Stored items:
---------------
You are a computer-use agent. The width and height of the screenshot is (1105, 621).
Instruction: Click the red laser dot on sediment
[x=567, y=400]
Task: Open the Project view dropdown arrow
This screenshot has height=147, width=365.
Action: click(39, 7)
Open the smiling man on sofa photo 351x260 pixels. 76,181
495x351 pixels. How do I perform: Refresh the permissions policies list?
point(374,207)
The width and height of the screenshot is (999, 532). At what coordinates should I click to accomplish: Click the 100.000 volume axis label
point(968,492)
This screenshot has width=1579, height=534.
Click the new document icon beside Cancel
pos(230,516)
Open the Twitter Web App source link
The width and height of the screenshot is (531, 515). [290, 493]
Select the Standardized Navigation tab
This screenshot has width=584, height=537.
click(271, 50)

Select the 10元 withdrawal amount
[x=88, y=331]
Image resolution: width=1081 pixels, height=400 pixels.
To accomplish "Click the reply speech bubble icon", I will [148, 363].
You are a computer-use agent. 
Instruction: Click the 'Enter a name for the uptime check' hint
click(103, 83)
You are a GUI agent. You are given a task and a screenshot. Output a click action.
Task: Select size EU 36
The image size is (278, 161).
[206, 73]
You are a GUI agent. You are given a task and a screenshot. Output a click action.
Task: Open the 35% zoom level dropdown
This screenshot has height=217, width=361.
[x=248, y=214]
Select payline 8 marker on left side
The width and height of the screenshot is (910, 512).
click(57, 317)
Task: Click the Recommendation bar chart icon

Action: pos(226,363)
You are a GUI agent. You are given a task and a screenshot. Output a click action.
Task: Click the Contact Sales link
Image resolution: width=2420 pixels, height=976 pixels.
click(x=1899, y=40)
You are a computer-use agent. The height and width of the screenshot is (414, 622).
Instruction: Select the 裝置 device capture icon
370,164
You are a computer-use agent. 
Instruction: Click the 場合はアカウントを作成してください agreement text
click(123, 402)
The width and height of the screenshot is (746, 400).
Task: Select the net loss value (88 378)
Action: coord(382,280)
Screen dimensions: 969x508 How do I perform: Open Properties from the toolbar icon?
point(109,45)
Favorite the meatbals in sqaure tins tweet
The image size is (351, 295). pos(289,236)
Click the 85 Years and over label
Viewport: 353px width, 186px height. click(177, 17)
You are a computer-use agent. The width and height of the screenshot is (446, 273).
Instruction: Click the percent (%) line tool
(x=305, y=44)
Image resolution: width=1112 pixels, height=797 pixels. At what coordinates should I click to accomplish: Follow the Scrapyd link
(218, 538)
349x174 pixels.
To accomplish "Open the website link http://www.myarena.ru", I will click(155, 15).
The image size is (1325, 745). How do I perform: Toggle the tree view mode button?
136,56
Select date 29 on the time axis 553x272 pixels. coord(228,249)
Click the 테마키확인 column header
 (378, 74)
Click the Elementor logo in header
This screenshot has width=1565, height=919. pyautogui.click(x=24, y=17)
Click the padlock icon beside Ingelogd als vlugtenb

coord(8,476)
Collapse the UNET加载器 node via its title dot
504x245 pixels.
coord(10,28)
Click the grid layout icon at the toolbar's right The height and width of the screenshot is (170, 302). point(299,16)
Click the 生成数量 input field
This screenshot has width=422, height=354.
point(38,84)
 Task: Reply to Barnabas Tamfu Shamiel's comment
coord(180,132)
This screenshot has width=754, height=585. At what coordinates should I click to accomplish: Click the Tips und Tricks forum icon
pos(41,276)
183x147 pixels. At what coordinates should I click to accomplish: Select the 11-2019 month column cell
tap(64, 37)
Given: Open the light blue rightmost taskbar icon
---------------
• **TASK OBJECTIVE**: Match on "dropdown" and copy out every line of the entries that contains it.

• **SOLUTION**:
Task: Open the Project view dropdown arrow
Task: Open the 35% zoom level dropdown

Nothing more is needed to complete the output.